▶ [WHAT YOU HAVE TO DO] Pull every line that includes the word "agent" from the data.

Stored data:
---
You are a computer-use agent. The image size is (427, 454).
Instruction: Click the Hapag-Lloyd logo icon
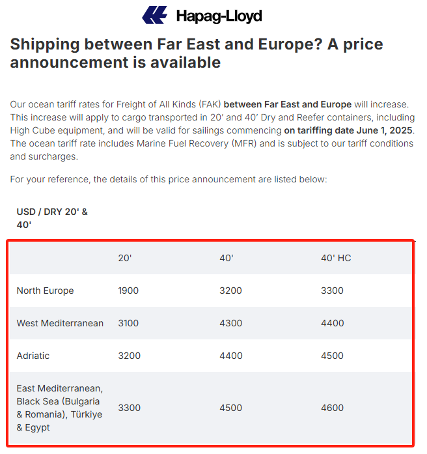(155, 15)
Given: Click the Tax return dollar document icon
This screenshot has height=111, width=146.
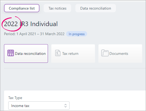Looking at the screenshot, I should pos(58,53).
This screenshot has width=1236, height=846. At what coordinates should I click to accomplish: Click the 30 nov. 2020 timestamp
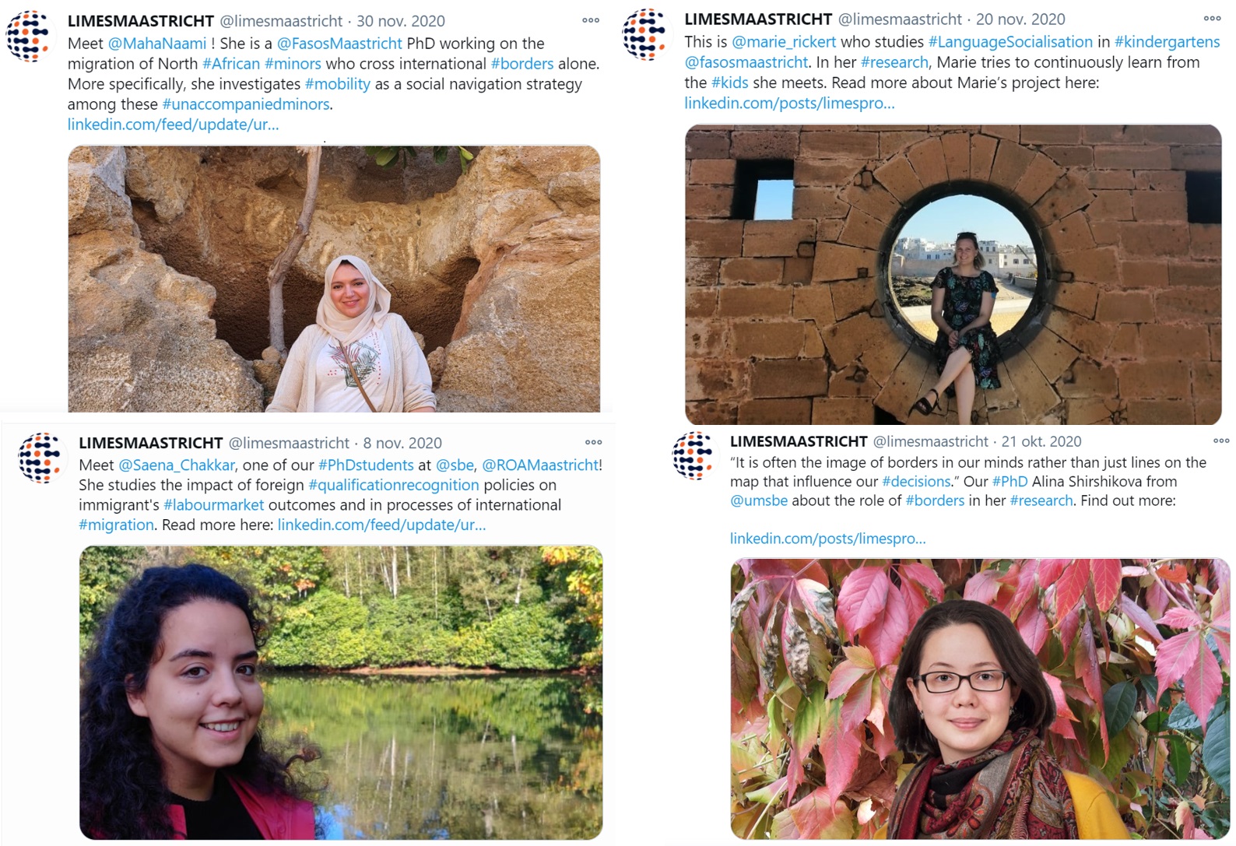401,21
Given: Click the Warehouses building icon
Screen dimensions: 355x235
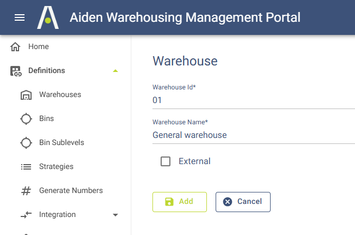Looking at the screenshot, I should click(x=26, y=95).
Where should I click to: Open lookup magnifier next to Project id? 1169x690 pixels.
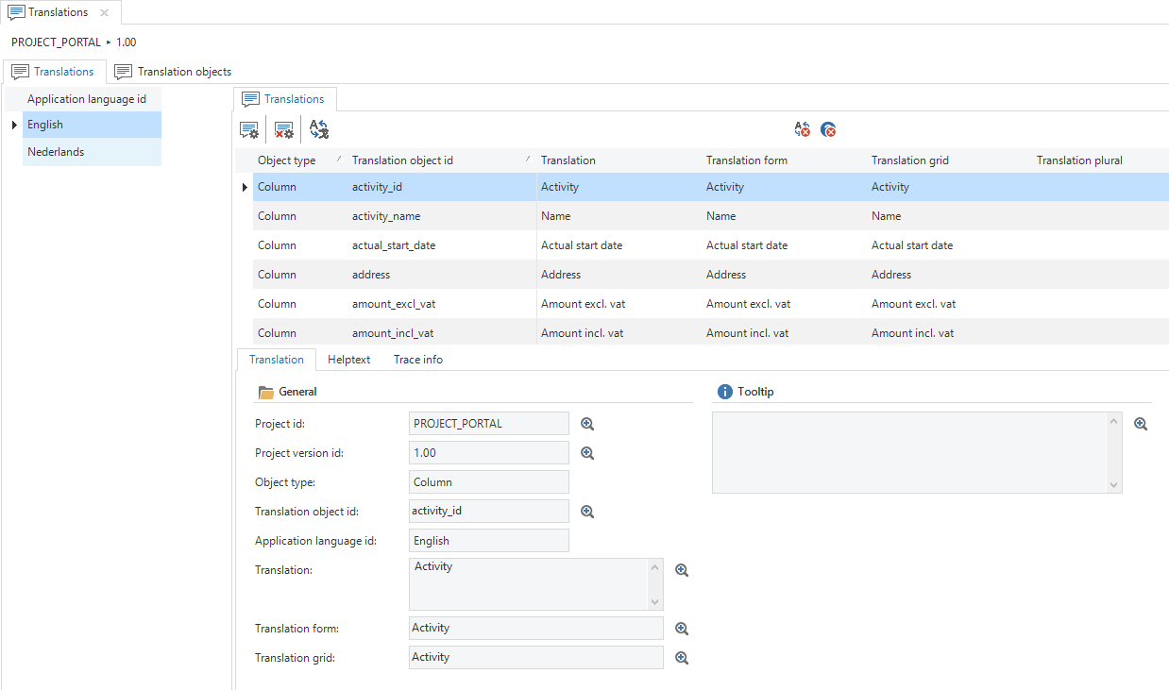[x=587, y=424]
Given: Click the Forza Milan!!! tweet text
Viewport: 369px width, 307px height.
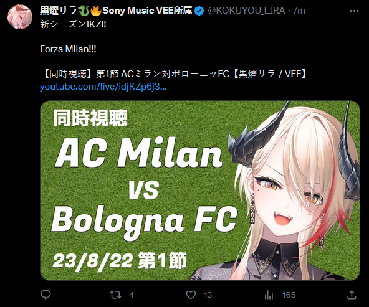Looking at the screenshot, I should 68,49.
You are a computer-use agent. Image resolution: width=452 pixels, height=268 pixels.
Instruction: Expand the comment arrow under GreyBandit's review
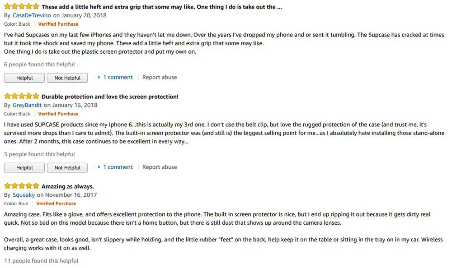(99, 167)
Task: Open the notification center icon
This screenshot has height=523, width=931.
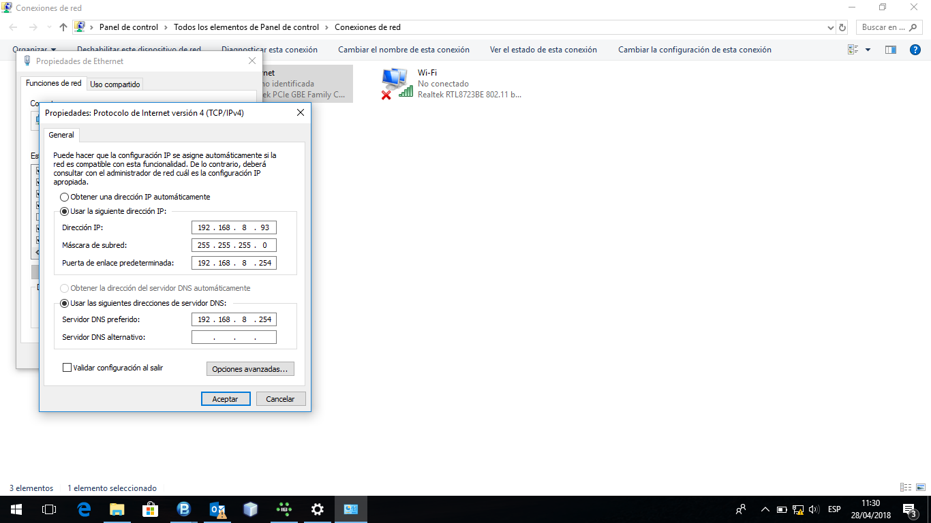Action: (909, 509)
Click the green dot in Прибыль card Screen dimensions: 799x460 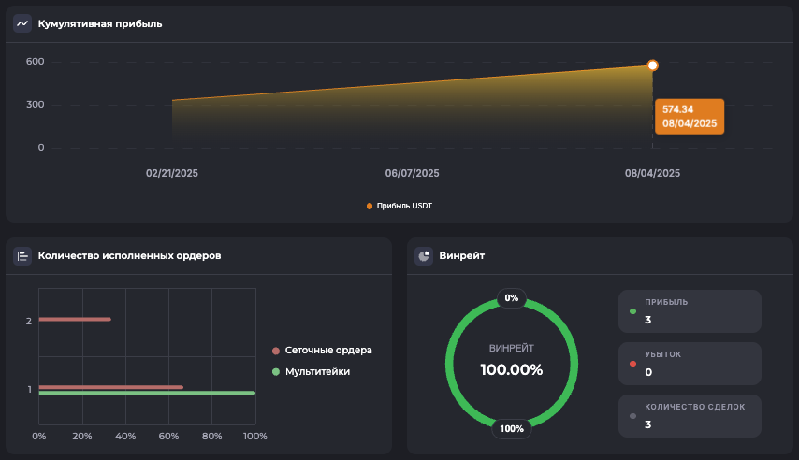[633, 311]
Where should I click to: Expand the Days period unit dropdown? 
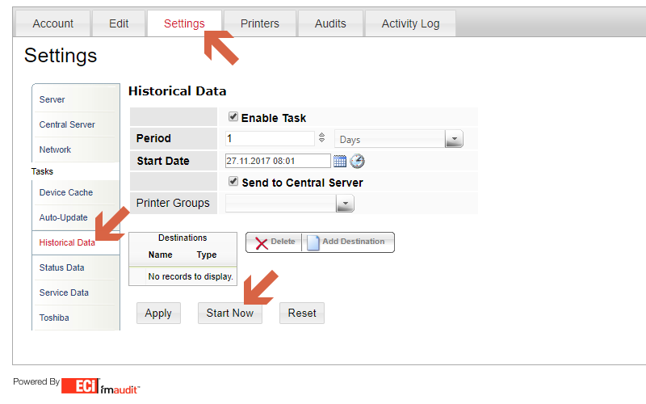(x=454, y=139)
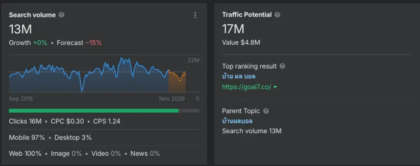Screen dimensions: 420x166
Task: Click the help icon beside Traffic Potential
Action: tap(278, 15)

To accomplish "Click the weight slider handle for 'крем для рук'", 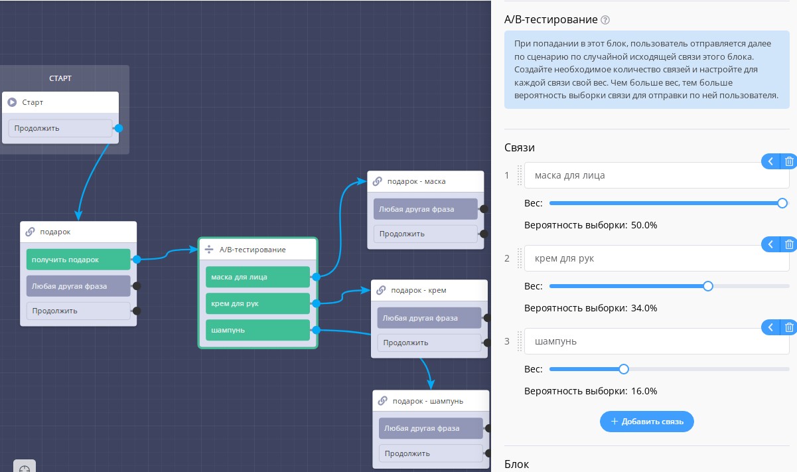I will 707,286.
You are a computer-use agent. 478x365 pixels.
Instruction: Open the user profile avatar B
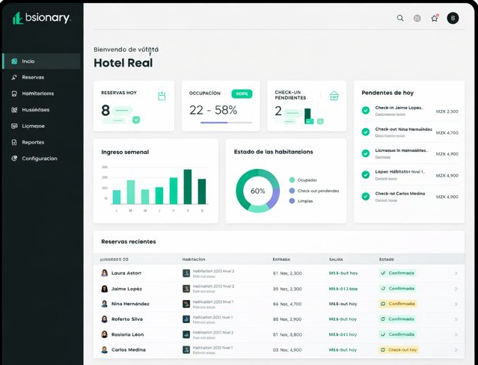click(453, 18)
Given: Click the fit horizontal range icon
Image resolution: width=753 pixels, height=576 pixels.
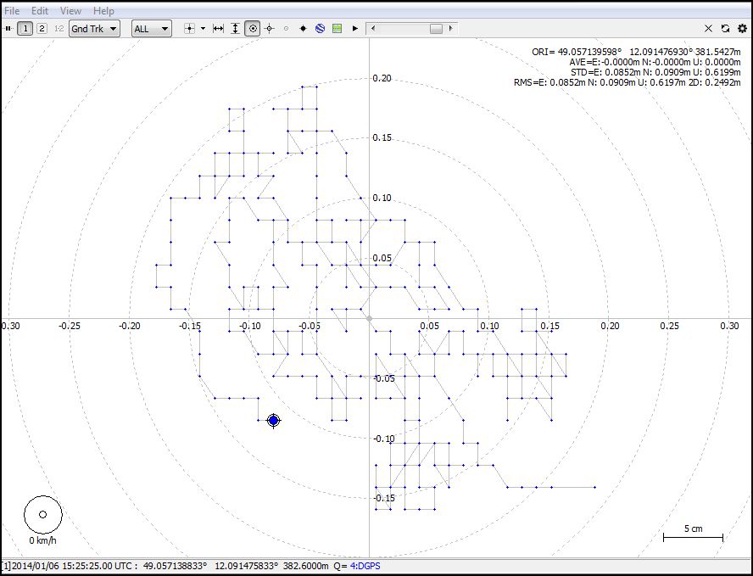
---
▶ [TASK SOLUTION]
You are a computer-use agent. The image size is (427, 454).
You are a computer-use agent. Image resolution: width=452 pixels, height=268 pixels.
You are a computer-use agent. 478x365 pixels.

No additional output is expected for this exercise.